[DATA EXTRACT Boundary: Start]

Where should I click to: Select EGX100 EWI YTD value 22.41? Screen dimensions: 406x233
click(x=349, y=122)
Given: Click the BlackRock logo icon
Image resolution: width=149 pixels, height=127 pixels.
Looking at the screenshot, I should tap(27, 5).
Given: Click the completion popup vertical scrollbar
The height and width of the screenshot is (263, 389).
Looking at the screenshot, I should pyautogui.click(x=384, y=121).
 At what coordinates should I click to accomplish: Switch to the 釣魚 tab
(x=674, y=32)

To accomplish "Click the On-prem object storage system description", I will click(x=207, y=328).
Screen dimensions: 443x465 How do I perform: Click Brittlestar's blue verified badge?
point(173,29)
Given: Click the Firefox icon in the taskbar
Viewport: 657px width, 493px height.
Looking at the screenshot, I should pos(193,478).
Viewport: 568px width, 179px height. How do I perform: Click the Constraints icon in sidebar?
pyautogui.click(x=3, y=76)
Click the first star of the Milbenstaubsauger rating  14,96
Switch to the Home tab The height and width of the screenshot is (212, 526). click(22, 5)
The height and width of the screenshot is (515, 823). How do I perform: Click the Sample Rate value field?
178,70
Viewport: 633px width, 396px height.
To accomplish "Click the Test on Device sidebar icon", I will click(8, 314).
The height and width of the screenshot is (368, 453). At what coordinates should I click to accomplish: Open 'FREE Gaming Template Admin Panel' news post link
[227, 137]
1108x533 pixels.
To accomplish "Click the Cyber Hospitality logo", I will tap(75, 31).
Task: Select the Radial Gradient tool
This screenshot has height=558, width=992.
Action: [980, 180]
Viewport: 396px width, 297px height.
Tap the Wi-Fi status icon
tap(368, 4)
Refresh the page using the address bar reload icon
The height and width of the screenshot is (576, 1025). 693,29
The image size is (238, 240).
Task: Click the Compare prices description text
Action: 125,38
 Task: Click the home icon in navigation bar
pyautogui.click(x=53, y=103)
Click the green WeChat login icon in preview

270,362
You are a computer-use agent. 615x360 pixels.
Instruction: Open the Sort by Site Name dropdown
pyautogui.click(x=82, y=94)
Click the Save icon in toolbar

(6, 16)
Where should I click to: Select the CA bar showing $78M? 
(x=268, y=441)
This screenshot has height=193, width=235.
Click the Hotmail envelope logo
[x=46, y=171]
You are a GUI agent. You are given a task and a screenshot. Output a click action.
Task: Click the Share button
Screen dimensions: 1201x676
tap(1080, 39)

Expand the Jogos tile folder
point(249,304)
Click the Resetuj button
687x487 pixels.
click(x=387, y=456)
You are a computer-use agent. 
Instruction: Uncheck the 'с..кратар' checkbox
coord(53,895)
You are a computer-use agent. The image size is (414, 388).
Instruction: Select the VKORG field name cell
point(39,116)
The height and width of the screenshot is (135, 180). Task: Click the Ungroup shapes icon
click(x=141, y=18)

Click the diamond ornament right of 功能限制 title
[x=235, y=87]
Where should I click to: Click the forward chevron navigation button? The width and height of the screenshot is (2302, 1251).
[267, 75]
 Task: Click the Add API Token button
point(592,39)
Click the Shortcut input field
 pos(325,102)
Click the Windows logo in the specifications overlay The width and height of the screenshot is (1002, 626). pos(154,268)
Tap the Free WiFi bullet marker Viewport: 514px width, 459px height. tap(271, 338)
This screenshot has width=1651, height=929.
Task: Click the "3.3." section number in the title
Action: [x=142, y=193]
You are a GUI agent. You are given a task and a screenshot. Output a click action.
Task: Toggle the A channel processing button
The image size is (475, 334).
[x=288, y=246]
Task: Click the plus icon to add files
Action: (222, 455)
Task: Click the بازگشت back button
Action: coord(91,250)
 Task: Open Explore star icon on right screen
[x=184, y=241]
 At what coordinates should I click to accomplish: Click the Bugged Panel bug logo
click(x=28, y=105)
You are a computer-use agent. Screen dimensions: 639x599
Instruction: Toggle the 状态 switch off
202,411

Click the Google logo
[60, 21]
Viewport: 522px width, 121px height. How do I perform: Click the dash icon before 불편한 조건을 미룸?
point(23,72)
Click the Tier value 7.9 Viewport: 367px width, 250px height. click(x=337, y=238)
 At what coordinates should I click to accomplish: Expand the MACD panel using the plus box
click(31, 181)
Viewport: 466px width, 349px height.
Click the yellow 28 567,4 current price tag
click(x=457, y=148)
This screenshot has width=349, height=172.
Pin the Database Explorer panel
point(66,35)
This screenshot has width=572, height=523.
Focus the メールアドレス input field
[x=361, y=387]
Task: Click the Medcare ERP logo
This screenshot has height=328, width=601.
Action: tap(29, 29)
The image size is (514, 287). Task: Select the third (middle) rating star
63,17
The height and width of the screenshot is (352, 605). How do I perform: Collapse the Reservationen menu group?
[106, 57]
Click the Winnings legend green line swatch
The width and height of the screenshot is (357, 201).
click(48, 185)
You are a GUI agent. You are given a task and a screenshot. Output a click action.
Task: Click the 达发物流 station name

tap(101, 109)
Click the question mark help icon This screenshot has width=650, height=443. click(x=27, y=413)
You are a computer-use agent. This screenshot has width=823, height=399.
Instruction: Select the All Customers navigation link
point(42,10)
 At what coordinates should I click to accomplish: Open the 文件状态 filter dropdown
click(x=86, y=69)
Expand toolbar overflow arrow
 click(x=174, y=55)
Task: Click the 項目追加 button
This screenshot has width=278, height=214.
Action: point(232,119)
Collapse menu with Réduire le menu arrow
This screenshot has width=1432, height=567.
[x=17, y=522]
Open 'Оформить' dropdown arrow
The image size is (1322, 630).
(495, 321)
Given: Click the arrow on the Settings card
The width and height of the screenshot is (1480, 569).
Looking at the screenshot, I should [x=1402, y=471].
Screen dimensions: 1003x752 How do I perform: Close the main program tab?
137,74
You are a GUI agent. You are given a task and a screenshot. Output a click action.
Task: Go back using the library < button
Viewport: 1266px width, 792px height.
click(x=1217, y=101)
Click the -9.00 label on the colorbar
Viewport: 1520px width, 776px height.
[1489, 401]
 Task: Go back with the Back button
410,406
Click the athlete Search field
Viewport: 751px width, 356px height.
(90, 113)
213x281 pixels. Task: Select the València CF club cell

[DATA EXTRACT Boundary: End]

> **TASK TO CARRY OUT**
Reproduce every record above exactly as it appears.

> **RESPONSE BELOW**
Where should I click to: Select EGX100 EWI YTD value 22.41? Screen dimensions: 406x233
click(x=349, y=122)
Given: Click the BlackRock logo icon
Image resolution: width=149 pixels, height=127 pixels.
Looking at the screenshot, I should tap(27, 5).
Given: Click the completion popup vertical scrollbar
The height and width of the screenshot is (263, 389).
Looking at the screenshot, I should pyautogui.click(x=384, y=121).
 At what coordinates should I click to accomplish: Switch to the 釣魚 tab
(x=674, y=32)

To accomplish "Click the On-prem object storage system description", I will click(x=207, y=328).
Screen dimensions: 443x465 How do I perform: Click Brittlestar's blue verified badge?
point(173,29)
Given: Click the Firefox icon in the taskbar
Viewport: 657px width, 493px height.
Looking at the screenshot, I should pos(193,478).
Viewport: 568px width, 179px height. How do I perform: Click the Constraints icon in sidebar?
pyautogui.click(x=3, y=76)
Click the first star of the Milbenstaubsauger rating  14,96
Switch to the Home tab The height and width of the screenshot is (212, 526). click(22, 5)
The height and width of the screenshot is (515, 823). How do I perform: Click the Sample Rate value field?
178,70
Viewport: 633px width, 396px height.
To accomplish "Click the Test on Device sidebar icon", I will click(8, 314).
The height and width of the screenshot is (368, 453). At what coordinates should I click to accomplish: Open 'FREE Gaming Template Admin Panel' news post link
[227, 137]
1108x533 pixels.
To accomplish "Click the Cyber Hospitality logo", I will tap(75, 31).
Task: Select the Radial Gradient tool
This screenshot has height=558, width=992.
Action: [980, 180]
Viewport: 396px width, 297px height.
Tap the Wi-Fi status icon
tap(368, 4)
Refresh the page using the address bar reload icon
The height and width of the screenshot is (576, 1025). 693,29
The image size is (238, 240).
Task: Click the Compare prices description text
Action: 125,38
 Task: Click the home icon in navigation bar
pyautogui.click(x=53, y=103)
Click the green WeChat login icon in preview

270,362
You are a computer-use agent. 615x360 pixels.
Instruction: Open the Sort by Site Name dropdown
pyautogui.click(x=82, y=94)
Click the Save icon in toolbar

(6, 16)
Where should I click to: Select the CA bar showing $78M? 
(x=268, y=441)
This screenshot has height=193, width=235.
Click the Hotmail envelope logo
[x=46, y=171]
You are a GUI agent. You are given a task and a screenshot. Output a click action.
Task: Click the Share button
Screen dimensions: 1201x676
tap(1080, 39)

Expand the Jogos tile folder
point(249,304)
Click the Resetuj button
687x487 pixels.
click(x=387, y=456)
You are a computer-use agent. 
Instruction: Uncheck the 'с..кратар' checkbox
coord(53,895)
You are a computer-use agent. The image size is (414, 388).
Instruction: Select the VKORG field name cell
point(39,116)
The height and width of the screenshot is (135, 180). Task: Click the Ungroup shapes icon
click(x=141, y=18)

Click the diamond ornament right of 功能限制 title
[x=235, y=87]
Where should I click to: Click the forward chevron navigation button? The width and height of the screenshot is (2302, 1251).
[267, 75]
 Task: Click the Add API Token button
point(592,39)
Click the Shortcut input field
 pos(325,102)
Click the Windows logo in the specifications overlay The width and height of the screenshot is (1002, 626). pos(154,268)
Tap the Free WiFi bullet marker Viewport: 514px width, 459px height. tap(271, 338)
This screenshot has width=1651, height=929.
Task: Click the "3.3." section number in the title
Action: [x=142, y=193]
You are a GUI agent. You are given a task and a screenshot. Output a click action.
Task: Toggle the A channel processing button
The image size is (475, 334).
[x=288, y=246]
Task: Click the plus icon to add files
Action: (222, 455)
Task: Click the بازگشت back button
Action: coord(91,250)
 Task: Open Explore star icon on right screen
[x=184, y=241]
 At what coordinates should I click to accomplish: Click the Bugged Panel bug logo
click(x=28, y=105)
You are a computer-use agent. Screen dimensions: 639x599
Instruction: Toggle the 状态 switch off
202,411

Click the Google logo
[60, 21]
Viewport: 522px width, 121px height. How do I perform: Click the dash icon before 불편한 조건을 미룸?
point(23,72)
Click the Tier value 7.9 Viewport: 367px width, 250px height. click(x=337, y=238)
 At what coordinates should I click to accomplish: Expand the MACD panel using the plus box
click(31, 181)
Viewport: 466px width, 349px height.
Click the yellow 28 567,4 current price tag
click(x=457, y=148)
This screenshot has width=349, height=172.
Pin the Database Explorer panel
point(66,35)
This screenshot has width=572, height=523.
Focus the メールアドレス input field
[x=361, y=387]
Task: Click the Medcare ERP logo
This screenshot has height=328, width=601.
Action: tap(29, 29)
The image size is (514, 287). Task: Select the third (middle) rating star
63,17
The height and width of the screenshot is (352, 605). How do I perform: Collapse the Reservationen menu group?
[106, 57]
Click the Winnings legend green line swatch
The width and height of the screenshot is (357, 201).
click(48, 185)
You are a GUI agent. You are given a task and a screenshot. Output a click action.
Task: Click the 达发物流 station name

tap(101, 109)
Click the question mark help icon This screenshot has width=650, height=443. click(x=27, y=413)
You are a computer-use agent. This screenshot has width=823, height=399.
Instruction: Select the All Customers navigation link
point(42,10)
 At what coordinates should I click to accomplish: Open the 文件状态 filter dropdown
click(x=86, y=69)
Expand toolbar overflow arrow
 click(x=174, y=55)
Task: Click the 項目追加 button
This screenshot has width=278, height=214.
Action: point(232,119)
Collapse menu with Réduire le menu arrow
This screenshot has width=1432, height=567.
[x=17, y=522]
Open 'Оформить' dropdown arrow
The image size is (1322, 630).
(495, 321)
Given: Click the arrow on the Settings card
The width and height of the screenshot is (1480, 569).
Looking at the screenshot, I should [x=1402, y=471].
Screen dimensions: 1003x752 How do I perform: Close the main program tab?
137,74
You are a GUI agent. You are given a task and a screenshot. Output a click action.
Task: Go back using the library < button
Viewport: 1266px width, 792px height.
click(x=1217, y=101)
Click the -9.00 label on the colorbar
Viewport: 1520px width, 776px height.
[1489, 401]
 Task: Go back with the Back button
410,406
Click the athlete Search field
Viewport: 751px width, 356px height.
(90, 113)
213x281 pixels. Task: Select the València CF club cell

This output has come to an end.